--- Records supplied ---

━━━

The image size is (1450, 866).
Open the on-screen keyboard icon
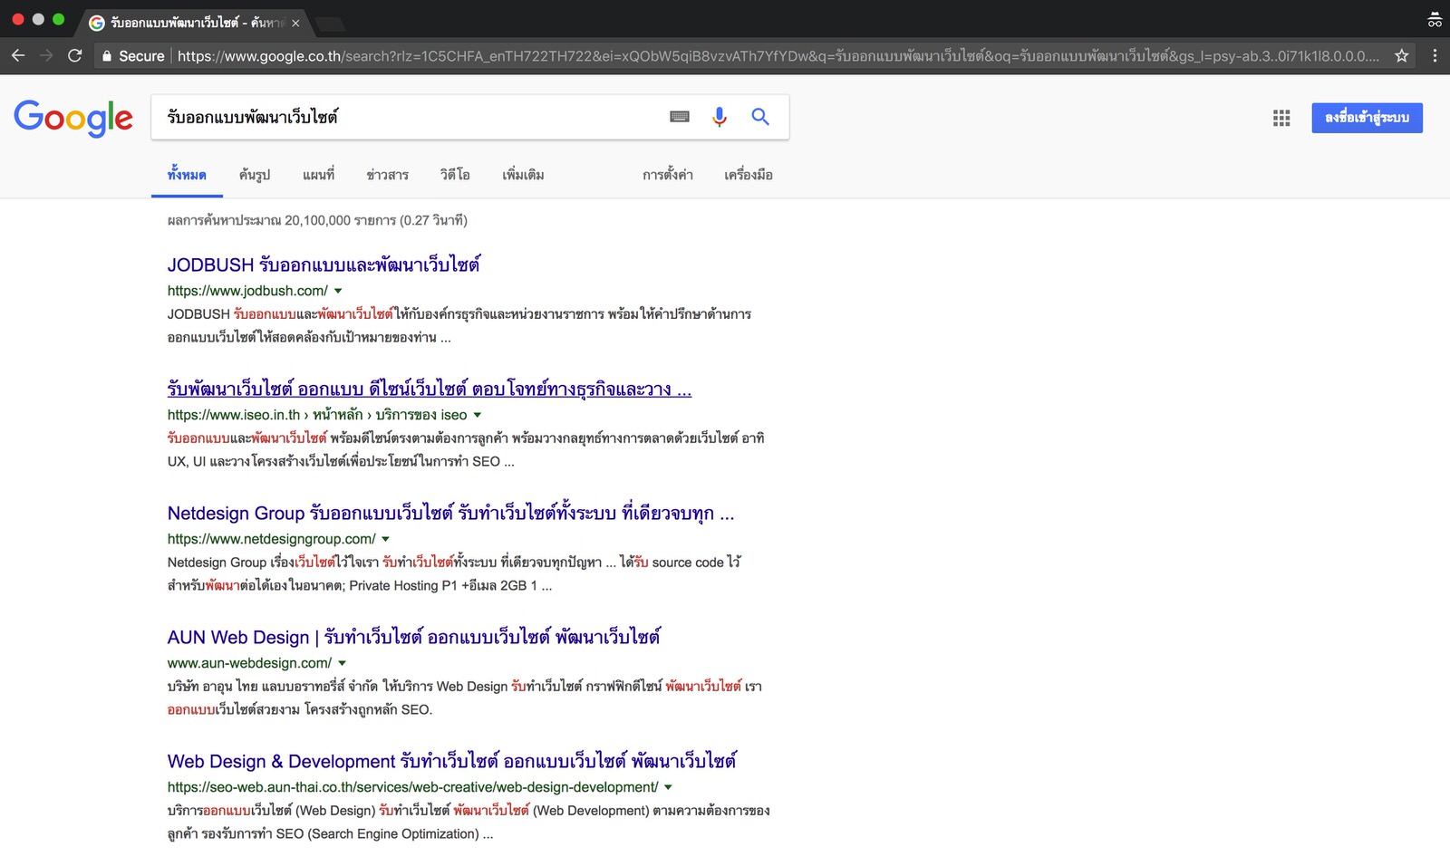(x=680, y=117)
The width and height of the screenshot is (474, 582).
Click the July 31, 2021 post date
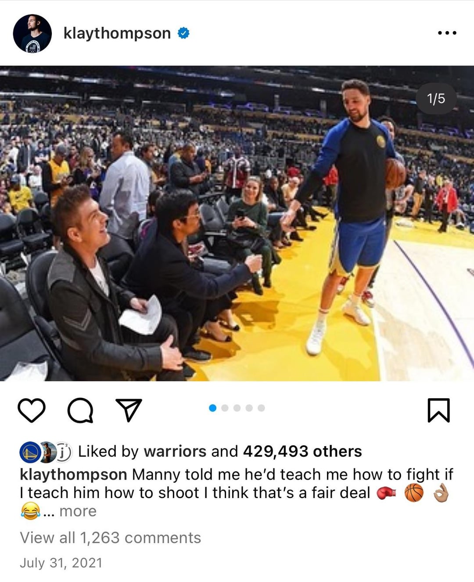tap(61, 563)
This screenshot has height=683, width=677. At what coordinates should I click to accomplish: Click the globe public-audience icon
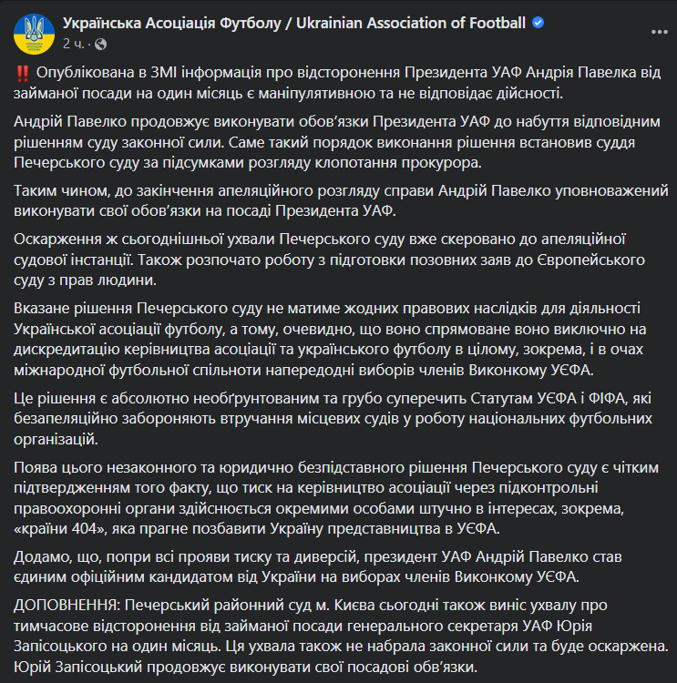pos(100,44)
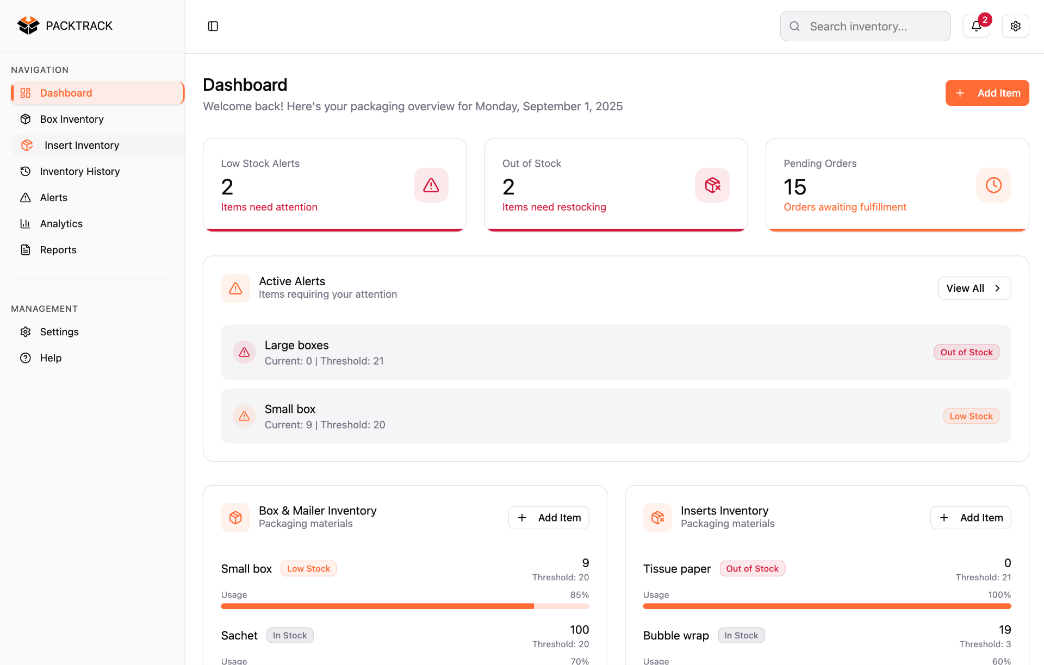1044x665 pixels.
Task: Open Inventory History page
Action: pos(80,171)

━━━

--- Exercise objective ---
Write out every row above verbatim, leaving out the pictures.

--- Problem solution ---
The image size is (1450, 866).
Open the on-screen keyboard icon
(x=680, y=117)
The width and height of the screenshot is (474, 582).
Click the July 31, 2021 post date
tap(61, 563)
This screenshot has height=683, width=677. At what coordinates should I click to accomplish: Click the globe public-audience icon
pos(100,44)
1044x665 pixels.
Task: Open Inventory History page
Action: pos(80,171)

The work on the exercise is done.